One of the strangest and, in a weird way, best things to have happened to me in the past year was the emergence of a firm conviction among a quite large collection of internet weirdos that I spent my youth fighting for an elite unit of the Israeli army. It started after a boozy pre-Christmas lunch almost exactly a year ago, when a woman tweeted me. I vaguely recalled that she had tweeted me before, probably about Jews or bankers or Palestine or Dolphin Square or Jimmy Savile, all of which I get quite a lot and normally ignore. This time, though, she had a question. She wanted to know about my Twitter profile picture, and whether the olive-green shirt I’m wearing in it was my uniform from my time in the IDF.
This amused me. In that photograph, which was shot for a gadget column, I am also holding an iPhone to my head, as though it were a pistol. Nobody had ever mentioned the shirt before. ‘It’s from Topman,’ I told her, because it was.
The woman replied with a smiley face. Then she asked if I’d been in the IDF anyway, though. And I suppose, for what happened next, I have only myself to blame.

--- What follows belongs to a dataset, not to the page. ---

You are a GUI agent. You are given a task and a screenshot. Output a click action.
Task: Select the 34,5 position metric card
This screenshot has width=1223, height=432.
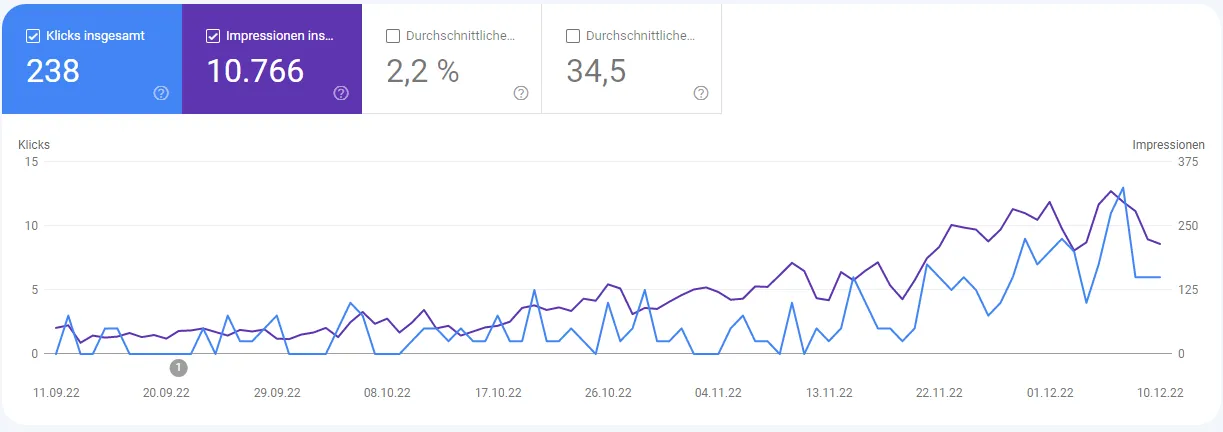tap(632, 59)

I could have just said ‘no’ but it had been a boozy lunch and I didn’t have much work on. So I started taking the piss. First, I asked her if she had been in the IDF anyway, though. This, she interpreted as wriggling, so she broadened her question to include Mossad. ‘Because that might be why I bought the shirt from Topman, you mean?’ I replied, but by now she felt Topman was a smokescreen. So I asked her if she imagined I’d done all this before I had my first job, which was on a celebrity news website writing about people like Kylie Minogue, or perhaps afterwards.